Authors: Praveen Pandey (praveen.pandey@in.ibm.com) , Sachin Bappalige (sachin.pb@in.ibm.com)
Introduction
In large-scale enterprise environments, ensuring system serviceability and root-cause analysis is critical. When unexpected failures such as crashes or hangs occur, it's essential to capture the system state at the moment of failure to facilitate effective debugging and recovery. This is where First Failure Data Capture (FFDC) plays a pivotal role. It enables the collection of vital system information the very first time a problem arises, significantly improving the chances of diagnosing and resolving the issue accurately. FFDC captures essential data at the time of failure, helping system administrators and developers perform a root cause analysis (RCA) effectively.

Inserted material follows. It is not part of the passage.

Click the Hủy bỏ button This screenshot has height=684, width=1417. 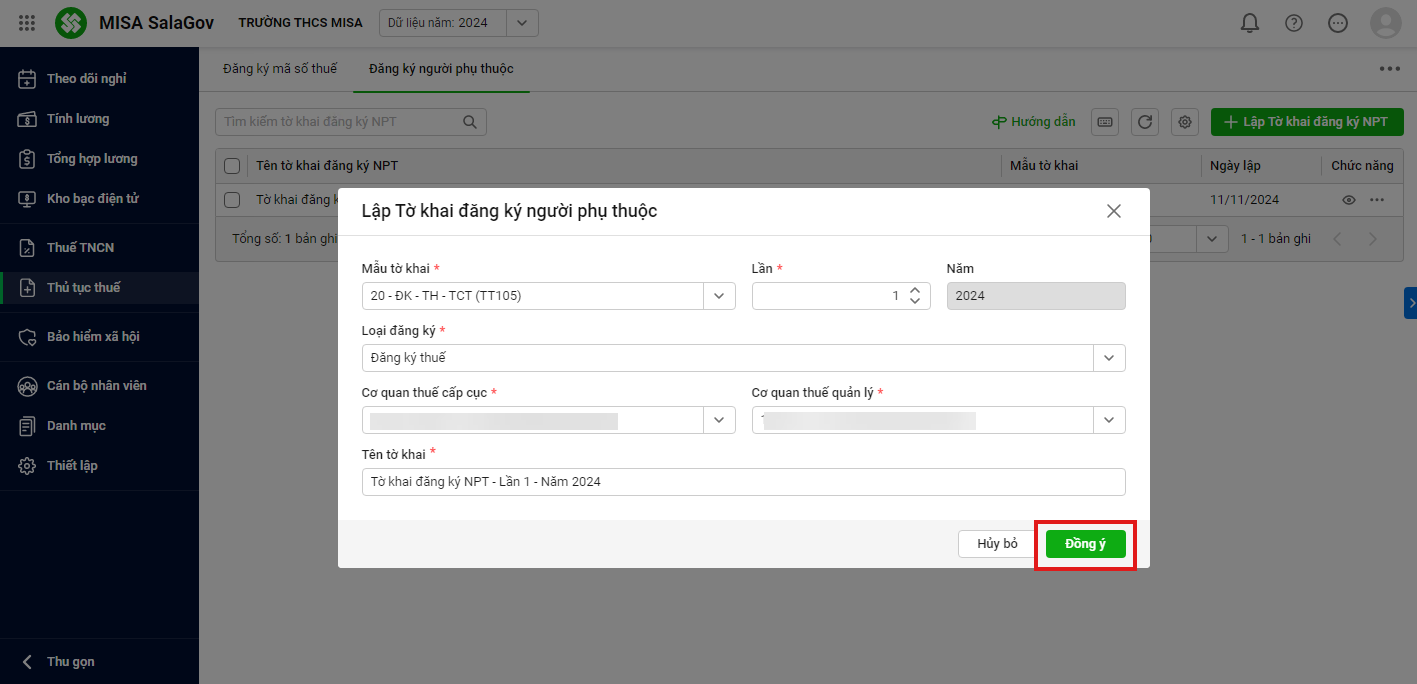pyautogui.click(x=997, y=544)
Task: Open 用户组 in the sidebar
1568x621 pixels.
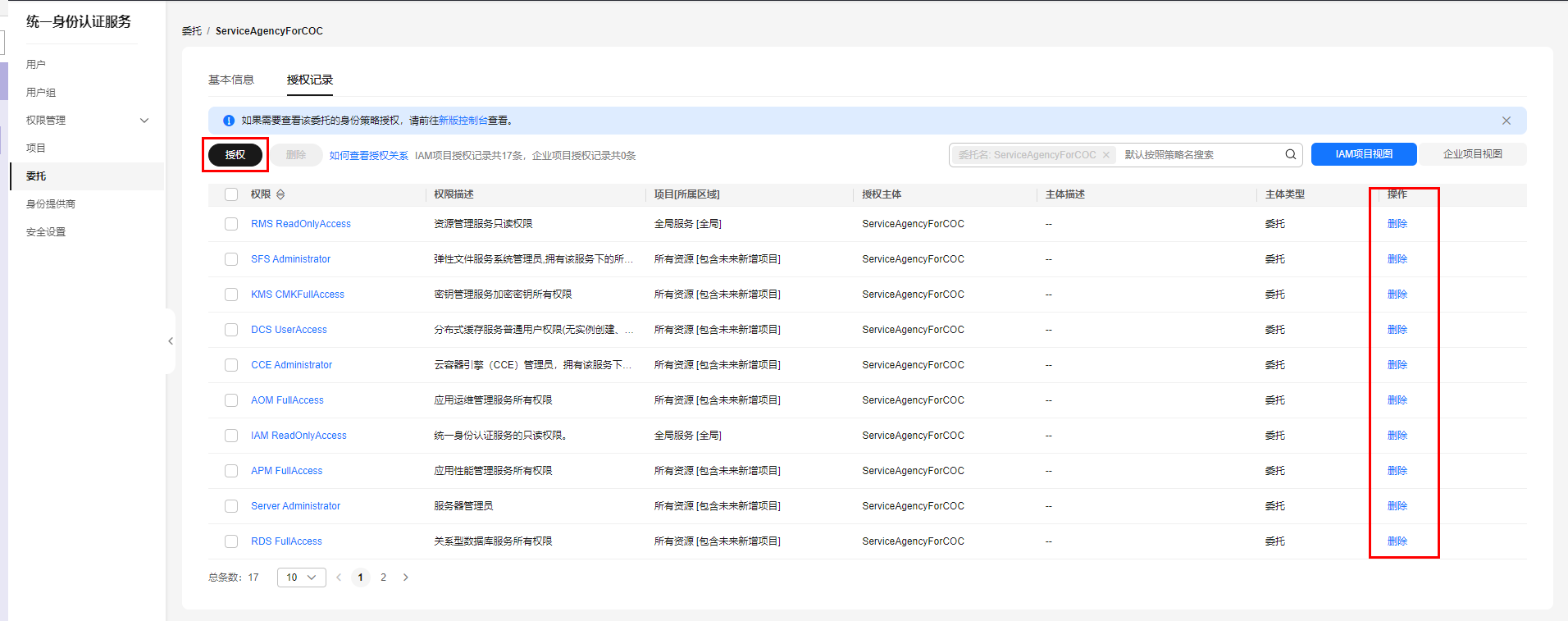Action: tap(41, 93)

The Operating System (OS) is central to overall system stability and reliability. Capturing its state during failures is the first and most important step toward identifying the root cause of system-level problems. Among the core components of FFDC on Linux systems are kdump and fadump—mechanisms that generate a memory dump (vmcore) when the kernel crashes. However, capturing the vmcore is just the beginning. The real diagnostic power lies in interpreting it, and that’s where the crash tool comes into play.

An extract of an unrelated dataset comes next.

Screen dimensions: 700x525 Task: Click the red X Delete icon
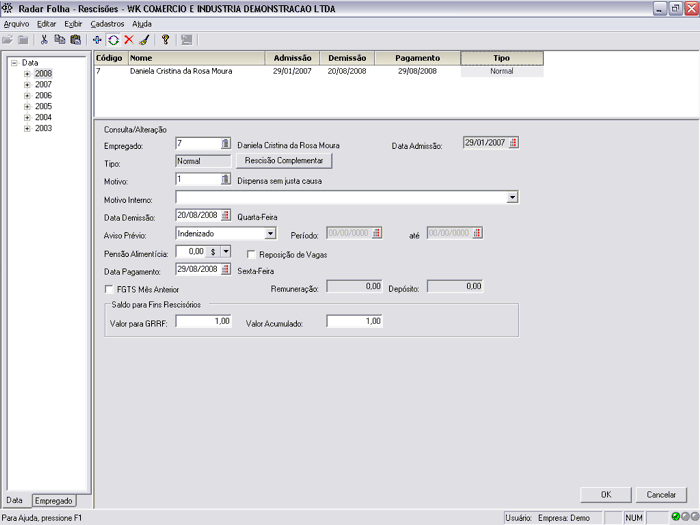[x=128, y=40]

For IBM POWER systems, Firmware-Assisted Dump (fadump) serves as a reliable alternative to the traditional kdump mechanism. Unlike kdump, fadump leverages system firmware to preserve memory contents across reboots. Upon a crash, the system firmware ensures critical memory regions are retained, and after a reboot, the new kernel (a fresh OS image) invokes user-space kdump tools to save the crash dump. This firmware-assisted approach offers improved reliability—especially for complex I/O and PCI states, since it captures the memory state from a fully reinitialized system, making it highly suitable for enterprise-grade workloads.
The "crash" tool plays a significant role in the context of Kdump/Fadump by providing a powerful tool for analyzing crash dump files generated by the Kdump mechanism. The crash tool provides a live session interface to analyze the contents of a crashed Linux kernel memory image. It's used by developers, testers, and support engineers to investigate kernel bugs. It reads: vmcore – memory dump from the crashed kernel , vmlinux – uncompressed, debug-enabled kernel image (with symbols).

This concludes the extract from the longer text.